Collected data entries
+ + + + +

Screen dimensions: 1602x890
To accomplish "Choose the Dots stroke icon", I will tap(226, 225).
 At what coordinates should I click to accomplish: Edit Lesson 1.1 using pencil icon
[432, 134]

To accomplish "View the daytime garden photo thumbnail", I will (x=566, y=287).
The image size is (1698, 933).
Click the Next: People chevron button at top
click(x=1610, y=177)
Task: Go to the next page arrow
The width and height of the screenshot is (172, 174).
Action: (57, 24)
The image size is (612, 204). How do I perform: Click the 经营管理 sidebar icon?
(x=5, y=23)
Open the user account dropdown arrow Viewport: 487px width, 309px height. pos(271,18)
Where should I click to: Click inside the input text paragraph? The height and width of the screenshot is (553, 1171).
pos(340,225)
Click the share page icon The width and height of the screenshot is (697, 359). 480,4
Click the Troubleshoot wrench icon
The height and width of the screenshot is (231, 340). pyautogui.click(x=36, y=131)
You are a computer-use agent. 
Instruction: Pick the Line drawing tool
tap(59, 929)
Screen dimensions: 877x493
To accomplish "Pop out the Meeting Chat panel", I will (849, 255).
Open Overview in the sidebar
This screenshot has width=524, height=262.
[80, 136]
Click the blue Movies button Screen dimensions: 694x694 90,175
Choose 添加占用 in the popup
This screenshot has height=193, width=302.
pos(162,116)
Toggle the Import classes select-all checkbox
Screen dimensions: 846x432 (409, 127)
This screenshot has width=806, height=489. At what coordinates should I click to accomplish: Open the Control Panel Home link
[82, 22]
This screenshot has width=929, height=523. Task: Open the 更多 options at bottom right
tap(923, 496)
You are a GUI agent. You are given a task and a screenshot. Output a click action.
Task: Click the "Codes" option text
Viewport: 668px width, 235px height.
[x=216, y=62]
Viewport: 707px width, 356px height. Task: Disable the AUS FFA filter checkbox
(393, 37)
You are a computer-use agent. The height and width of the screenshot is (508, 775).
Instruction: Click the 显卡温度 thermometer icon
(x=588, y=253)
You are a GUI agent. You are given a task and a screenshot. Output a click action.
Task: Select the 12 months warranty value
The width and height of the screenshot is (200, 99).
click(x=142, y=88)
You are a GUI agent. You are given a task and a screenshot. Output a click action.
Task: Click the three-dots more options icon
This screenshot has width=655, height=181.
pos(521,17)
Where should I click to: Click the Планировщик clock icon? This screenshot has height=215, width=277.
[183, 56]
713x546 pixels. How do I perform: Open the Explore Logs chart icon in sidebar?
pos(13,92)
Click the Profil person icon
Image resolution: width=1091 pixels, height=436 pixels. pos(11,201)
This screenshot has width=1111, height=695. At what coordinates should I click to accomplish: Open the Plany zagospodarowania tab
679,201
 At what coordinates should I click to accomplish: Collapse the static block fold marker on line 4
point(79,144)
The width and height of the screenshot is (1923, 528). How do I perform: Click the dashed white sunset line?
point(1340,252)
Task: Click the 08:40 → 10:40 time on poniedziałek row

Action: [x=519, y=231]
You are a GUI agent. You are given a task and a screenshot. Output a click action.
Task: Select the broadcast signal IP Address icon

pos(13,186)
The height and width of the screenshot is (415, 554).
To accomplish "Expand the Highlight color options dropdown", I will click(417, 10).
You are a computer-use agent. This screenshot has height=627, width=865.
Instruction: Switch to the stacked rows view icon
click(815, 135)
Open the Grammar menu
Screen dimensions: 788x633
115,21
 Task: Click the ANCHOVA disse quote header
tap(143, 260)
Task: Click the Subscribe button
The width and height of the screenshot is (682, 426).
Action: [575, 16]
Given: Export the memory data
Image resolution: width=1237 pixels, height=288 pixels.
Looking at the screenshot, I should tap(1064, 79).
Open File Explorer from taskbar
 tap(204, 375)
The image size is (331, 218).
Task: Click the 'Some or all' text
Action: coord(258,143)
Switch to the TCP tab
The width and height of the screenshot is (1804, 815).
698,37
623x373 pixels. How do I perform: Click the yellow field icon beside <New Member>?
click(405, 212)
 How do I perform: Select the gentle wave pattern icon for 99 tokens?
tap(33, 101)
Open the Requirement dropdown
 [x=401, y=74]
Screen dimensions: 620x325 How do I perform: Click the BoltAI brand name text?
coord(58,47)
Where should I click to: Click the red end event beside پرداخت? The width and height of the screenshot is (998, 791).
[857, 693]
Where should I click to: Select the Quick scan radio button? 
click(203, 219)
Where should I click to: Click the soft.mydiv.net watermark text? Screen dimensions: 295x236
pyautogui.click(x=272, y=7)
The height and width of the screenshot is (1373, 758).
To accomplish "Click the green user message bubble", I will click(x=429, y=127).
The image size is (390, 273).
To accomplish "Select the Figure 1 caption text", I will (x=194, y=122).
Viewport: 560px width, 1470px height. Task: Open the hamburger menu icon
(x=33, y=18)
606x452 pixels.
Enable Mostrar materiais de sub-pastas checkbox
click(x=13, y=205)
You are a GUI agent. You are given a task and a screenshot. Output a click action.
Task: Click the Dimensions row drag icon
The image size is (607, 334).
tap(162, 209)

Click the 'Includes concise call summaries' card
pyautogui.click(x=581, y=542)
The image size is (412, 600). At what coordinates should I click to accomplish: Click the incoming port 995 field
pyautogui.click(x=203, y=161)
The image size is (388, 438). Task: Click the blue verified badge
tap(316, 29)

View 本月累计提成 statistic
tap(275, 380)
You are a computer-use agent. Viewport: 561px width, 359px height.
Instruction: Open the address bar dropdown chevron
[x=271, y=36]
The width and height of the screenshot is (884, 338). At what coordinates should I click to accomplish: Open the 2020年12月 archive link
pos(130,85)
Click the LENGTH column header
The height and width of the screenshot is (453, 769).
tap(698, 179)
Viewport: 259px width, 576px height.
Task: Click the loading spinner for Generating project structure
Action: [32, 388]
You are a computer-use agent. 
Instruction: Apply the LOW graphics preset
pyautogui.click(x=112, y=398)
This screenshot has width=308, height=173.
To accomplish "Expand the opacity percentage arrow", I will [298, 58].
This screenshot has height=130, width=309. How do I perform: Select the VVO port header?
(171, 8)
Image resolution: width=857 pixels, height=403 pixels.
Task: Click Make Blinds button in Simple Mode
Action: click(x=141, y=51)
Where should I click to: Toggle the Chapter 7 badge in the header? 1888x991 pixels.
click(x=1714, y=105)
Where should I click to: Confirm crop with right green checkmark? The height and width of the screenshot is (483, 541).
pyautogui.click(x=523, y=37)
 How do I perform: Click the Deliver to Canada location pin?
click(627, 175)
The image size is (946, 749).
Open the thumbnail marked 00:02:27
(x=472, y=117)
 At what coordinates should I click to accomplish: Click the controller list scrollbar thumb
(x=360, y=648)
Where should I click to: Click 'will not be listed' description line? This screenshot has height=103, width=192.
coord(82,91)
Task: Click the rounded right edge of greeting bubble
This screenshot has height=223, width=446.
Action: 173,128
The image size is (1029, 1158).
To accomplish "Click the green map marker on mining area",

+ + + + +

Some lines above contain the word "computer". Copy each of them.

Answer section:
You are a computer-use agent. 
You are a computer-use agent. The height and width of the screenshot is (508, 775).
You are a computer-use agent. This screenshot has height=627, width=865.
You are a computer-use agent. Viewport: 561px width, 359px height.
You are a computer-use agent. 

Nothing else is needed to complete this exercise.